Unfolding the ubiquitin polyprotein in a force-clamp at varying temperatures. A, schematics of the experimental force-clamp setup, provided with a Peltier element that lies just below the gold cover slide onto which single proteins are deposited. const., constant; Temp. control, temperature control. B, unfolding the ubiquitin polyprotein under a constant force of 130 pN results in a staircase-like elongation, where the unfolding of each monomer in the chain occurs stochastically at a time Δt after the application of force, eliciting steps of ∼20 nm in length. The time course of unfolding is accelerated with the temperature at which the experiments are conducted. PID, (proportional integral differential) force feedback.

FIGURE 2.

The combined effect of force and temperature on the kinetics of the mechanical unfolding of ubiquitin. A, four averaged and normalized polyubiquitin unfolding time courses obtained at a constant temperature of 25 °C at different constant stretching forces: 110, 130, 150, and 170 pN. Discontinuous black lines correspond to single exponential fits with associated rate constants presented as circles in Fig. 3. B, average time course of unfolding at a constant force of 130 pN at varying temperatures: 15, 25, and 35 °C. Discontinuous black lines correspond to single exponential fits, yielding the values for the associated unfolding rate constants presented in Fig. 3.

FIGURE 3.

The effect of temperature on the force dependence of polyubiquitin unfolding. Semilogarithmic plot of the rate of unfolding of ubiquitin, k(F, T), as a function of the pulling force at: 5 °C (triangles), 15 °C (inverted triangles), 25 °C (circles), 35 °C (diamonds), and 45 °C (squares). The solid colored lines in each case represent fits to the Arrhenius/Bell term (Equation 3 under “Results”) to the experimental data. From these fits, we obtained the associated Δx and k₀ value for each probed temperature. The range of forces probed for each particular temperature is chosen such that they do not compromise the measurement due to limited feedback response at fast unfolding rates and cantilever drift for slow unfolding kinetics.

FIGURE 4.

The value of the Δx is slightly increased upon raising the temperature in the range of 5–45 °C. The increase in Δx, although small, is significant (Student's t test for a 95% confidence). From the Arrhenius/Bell fit to the data (Fig. 3 and Equation 3 under “Results”), we obtained the Δx value for each given temperature.
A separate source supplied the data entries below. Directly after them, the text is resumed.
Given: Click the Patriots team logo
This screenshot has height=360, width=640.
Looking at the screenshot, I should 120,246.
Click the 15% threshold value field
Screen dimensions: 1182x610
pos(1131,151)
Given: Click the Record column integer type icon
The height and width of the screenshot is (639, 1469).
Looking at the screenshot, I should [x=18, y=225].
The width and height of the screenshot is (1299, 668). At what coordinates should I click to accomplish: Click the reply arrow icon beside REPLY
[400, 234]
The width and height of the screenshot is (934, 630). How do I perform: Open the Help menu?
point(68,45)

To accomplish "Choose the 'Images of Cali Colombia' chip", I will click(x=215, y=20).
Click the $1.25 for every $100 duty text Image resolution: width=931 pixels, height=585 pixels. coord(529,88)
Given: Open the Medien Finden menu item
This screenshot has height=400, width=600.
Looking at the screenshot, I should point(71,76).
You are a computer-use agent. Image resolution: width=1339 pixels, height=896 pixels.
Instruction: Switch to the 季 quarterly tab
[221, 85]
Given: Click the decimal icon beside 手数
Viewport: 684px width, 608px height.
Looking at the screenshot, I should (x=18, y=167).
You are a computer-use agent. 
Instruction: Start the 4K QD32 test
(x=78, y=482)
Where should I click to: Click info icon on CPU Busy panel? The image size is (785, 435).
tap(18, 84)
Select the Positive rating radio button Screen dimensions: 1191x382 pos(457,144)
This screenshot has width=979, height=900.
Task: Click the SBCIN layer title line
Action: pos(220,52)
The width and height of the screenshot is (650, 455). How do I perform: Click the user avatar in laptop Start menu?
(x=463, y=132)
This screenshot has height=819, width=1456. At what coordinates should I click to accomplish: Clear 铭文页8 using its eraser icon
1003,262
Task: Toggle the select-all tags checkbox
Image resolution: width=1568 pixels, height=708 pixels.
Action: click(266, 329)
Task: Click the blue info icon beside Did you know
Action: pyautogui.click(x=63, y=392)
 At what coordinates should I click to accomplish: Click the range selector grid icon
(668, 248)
The obtained value ranges from 2.0 ± 0.3 Å at 5 °C to 2.7 ± 0.4 Å at 45 °C. Linear fit to the data (dashed line) yields a slope of (1.6 ± 0.5) × 10⁻³ nm/°C.

FIGURE 5.

The dependence of k₀ with 1/T allows calculation of the unfolding energy barrier and the collision frequency factor. From the Arrhenius/Bell fit shown in Fig. 3, we obtained the value of the unfolding rate in the absence of force k₀ for each temperature probed: 5 °C (triangle), 15 °C (inverted triangle), 25 °C (circle), 35 °C (diamond), and 45 °C (square). The solid black line represents the fit of Equation 1 to the data, giving rise to values for the activation barrier of ΔG^‡ = 71 ± 5 kJ/mol and for exponential prefactor, υ^‡ = ∼10^{9.6 ± 0.99} (±S.D.), corresponding to a mean value of υ^‡ = 4 × 10⁹ s⁻¹.